Non-pharmaceutical interventions (NPIs) such as social distancing and travel restrictions have been introduced to prevent the spread of the novel coronavirus (hereinafter Covid). In many countries of the Global South, NPIs are affecting rural livelihoods, but in-depth empirical data on these impacts are limited. We traced the differentiated impacts of Covid NPIs throughout the start of the pandemic May to July 2020. We conducted qualitative weekly phone interviews (n = 441) with 92 panelists from nine contrasting rural communities across Mozambique (3–7 study weeks), exploring how panelists’ livelihoods changed and how the NPIs intersected with existing vulnerabilities, and created new exposures.

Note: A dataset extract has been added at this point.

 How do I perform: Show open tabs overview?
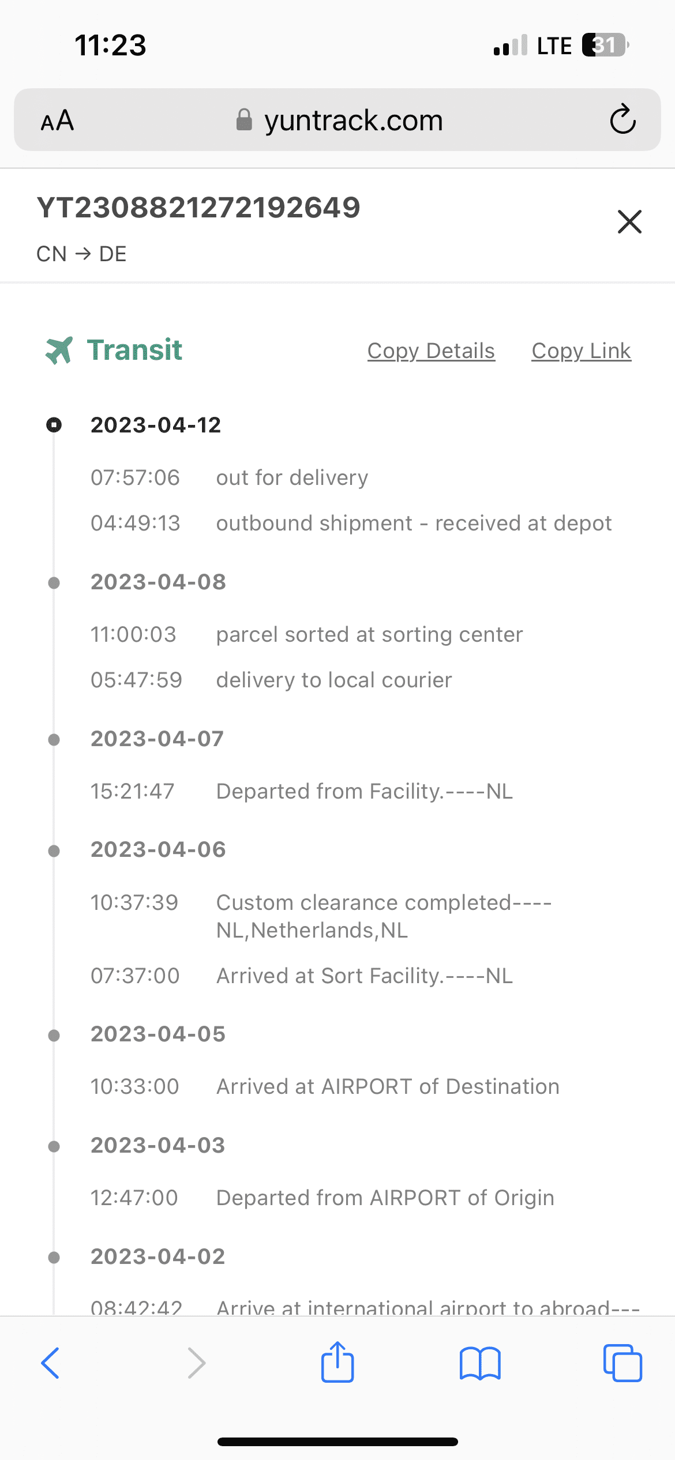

The NPIs significantly re-shaped many livelihoods and placed greatest burdens on those with precarious incomes, women, children and the elderly, exacerbating existing vulnerabilities. Transport and trading restrictions and rising prices for consumables including food meant some respondents were concerned about dying not of Covid, but of hunger because of the disruptions caused by NPIs. No direct health impacts of the pandemic were reported in these communities during our interview period. Most market-orientated income diversification strategies largely failed to provide resilience to the NPI shocks. The exception was one specific case linked to a socially-minded value chain for baobab, where a strong duty of care helped avoid the collapse of incomes seen elsewhere. In contrast, agricultural and charcoal value chains either collapsed or saw producer prices and volumes reduced. The hyper-covariate, unprecedented nature of the shock caused significant restrictions on livelihoods through trading and transport limits and thus a region-wide decline in cash generation opportunities, which was seen as being unlike any prior shock. The scale of human-made interventions and their repercussions thus raises questions about the roles of institutional actors, diversification and socially-minded trading partners in addressing coping and vulnerability both conceptually and in policy-making.